■ THE PROBLEM ■
The pictures are to be omitted when the entries are reproduced exactly.

■ INPUT ■
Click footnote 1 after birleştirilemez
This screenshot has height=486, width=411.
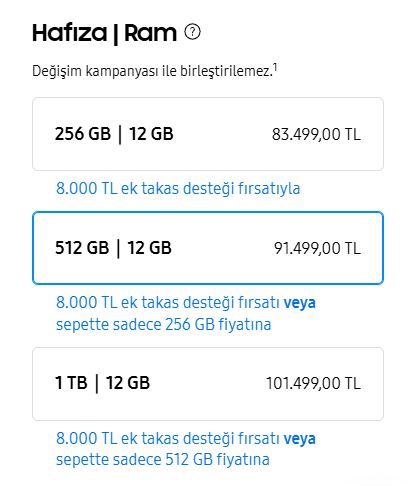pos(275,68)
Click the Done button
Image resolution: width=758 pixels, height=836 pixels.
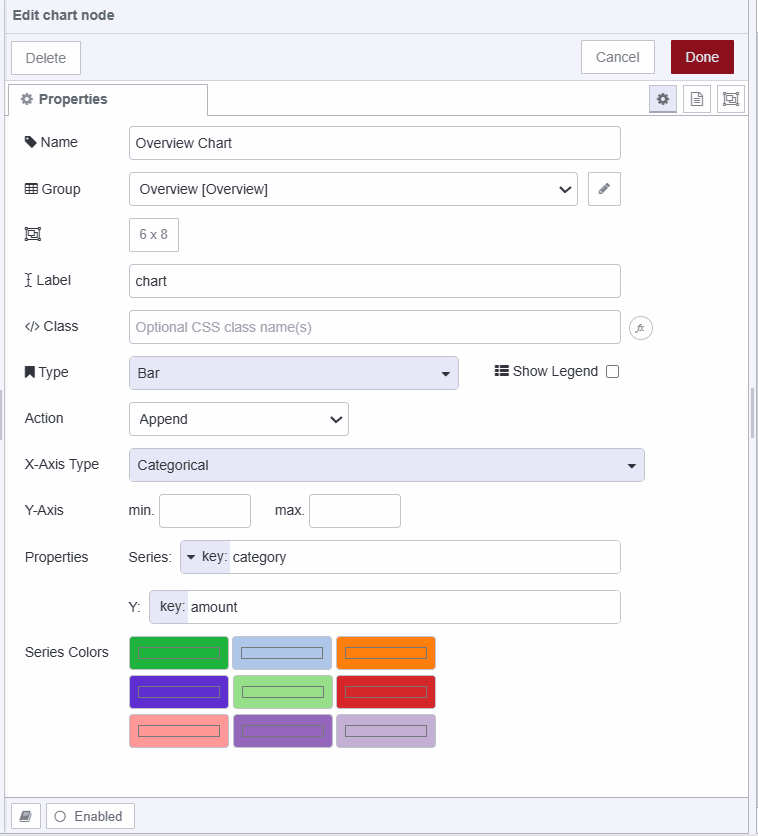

■ OUTPUT FOR THIS TASK ■
Click footnote 1 after birleştirilemez
This screenshot has height=486, width=411.
pos(275,68)
Click the Done button
Image resolution: width=758 pixels, height=836 pixels.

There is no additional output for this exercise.